We had the great pleasure of seeing our friend Park Yeongi’s (박영이/朴英二) new film, Sky Blue Symphony, at the DMZ Film Festival in Seoul last week (check out the trailer at the bottom of this post).
The film is a documentary that follows a group of Zainichi Korean (ethnic Koreans living in Japan) high school students on a trip to North Korea. They, like many others in their community, identify the North as their homeland, despite having grown up in Japan and tracing their ancestry to the South. The film does a good job of summarising the complex historical connections between the Korean schools in Japan and North Korea, which those not familiar with modern East Asian history may find perplexing (if you’re interested in reading more on Zainichi Koreans and North Korea, see Tessa Morris-Suzuki’s Exodus to North Korea and the work of Sonia Ryang, Andrei Lankov has also written here and there about the topic).
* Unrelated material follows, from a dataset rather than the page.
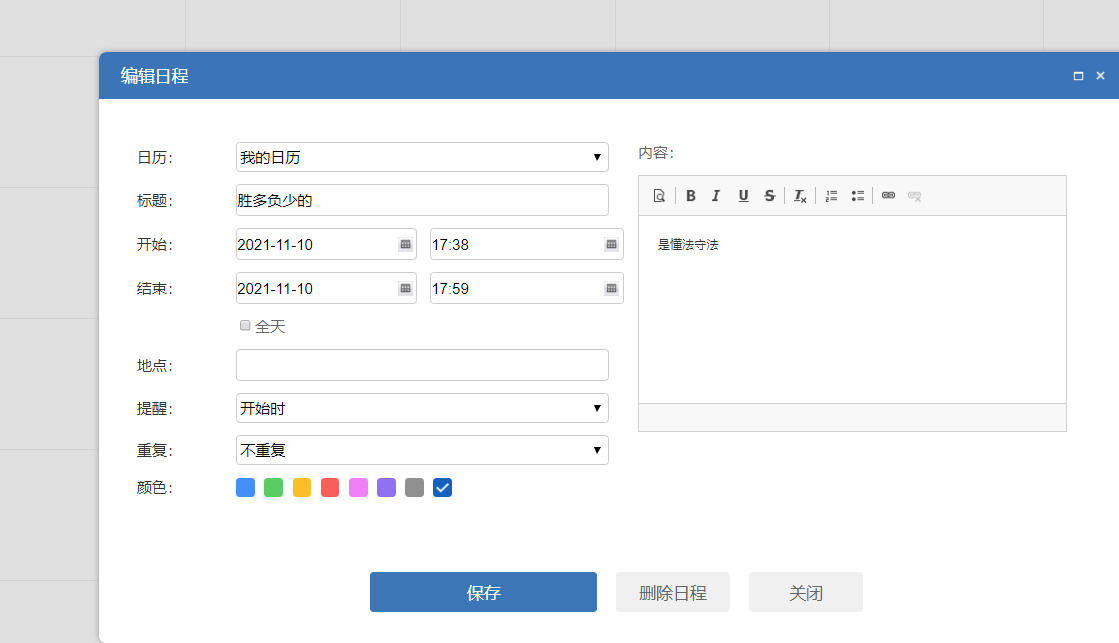Screen dimensions: 1119x643
Task: Toggle bold formatting in content editor
Action: pos(691,196)
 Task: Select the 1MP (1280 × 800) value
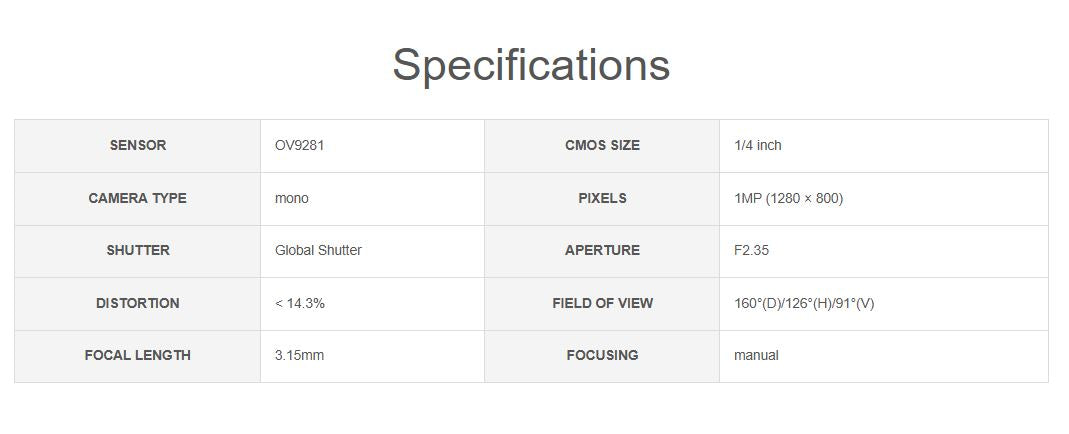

But above all, it’s a humorous and touching story whose endearing teenage stars remind us of the need to look beyond the stereotypes, whether they be of Zainichi Koreans or of North Koreans, towards the common humanity we all share.
Sky Blue Symphony has quickly become one of our favourite documentaries on North Korea. We strongly recommend this film if you get the opportunity to see it. We wish the best of luck to its director Park Yeongi, who himself grew up attending Korean schools in Japan, and hope that through his films many more can come to hear the stories of Zainichi Koreans into the future.
Fun fact: We first met Park Yeongi at the Pyongyang International Film Festival in September 2014. Two years later his films are screening in Seoul!